GitHub - cyrusbehr/tensorrt-cpp-api: TensorRT C++ API Tutorial

TensorRT C++ API

A modern, no-throw C++ library for high-performance GPU inference of CNN models with NVIDIA TensorRT — with optional zero-copy Python bindings.

tensorrt_cpp_api turns an ONNX model into a cached, optimized TensorRT engine and runs it with a small, leak-free API: name-keyed tensors at the boundary, caller-owned CUDA streams, explicit host/device transfers, and a Status/Result<T> error model — no exceptions, no OpenCV or TensorRT types in the public headers. It targets TensorRT ≥ 10 (built to the TensorRT 11 surface), CUDA 12, C++20, Linux.

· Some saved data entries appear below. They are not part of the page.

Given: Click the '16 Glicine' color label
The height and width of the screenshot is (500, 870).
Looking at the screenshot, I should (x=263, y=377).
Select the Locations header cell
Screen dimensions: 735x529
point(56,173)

#include <tensorrt_cpp_api/all.h>
using namespace trtcpp;

int main() {
    // Build an FP16 engine from ONNX, or load it from the on-disk cache if one is already current.
    BuildOptions opt;
    opt.precision = Precision::kFp16;
    opt.engineCacheDir = "engines";
    auto engine = EngineBuilder{}.buildAndLoad("model.onnx", opt);
    if (!engine) {
        std::fprintf(stderr, "%s\n", engine.status().message().c_str());
        return 1;
    }

    Stream stream;  // owns a CUDA stream — or Stream::wrap(existingHandle) to use yours
    auto input = Tensor::allocate(DType::kFloat32, Shape{1, 3, 640, 640}, Device::kCuda).value();
    // ... fill `input` (e.g. via the fused preproc kernel) ...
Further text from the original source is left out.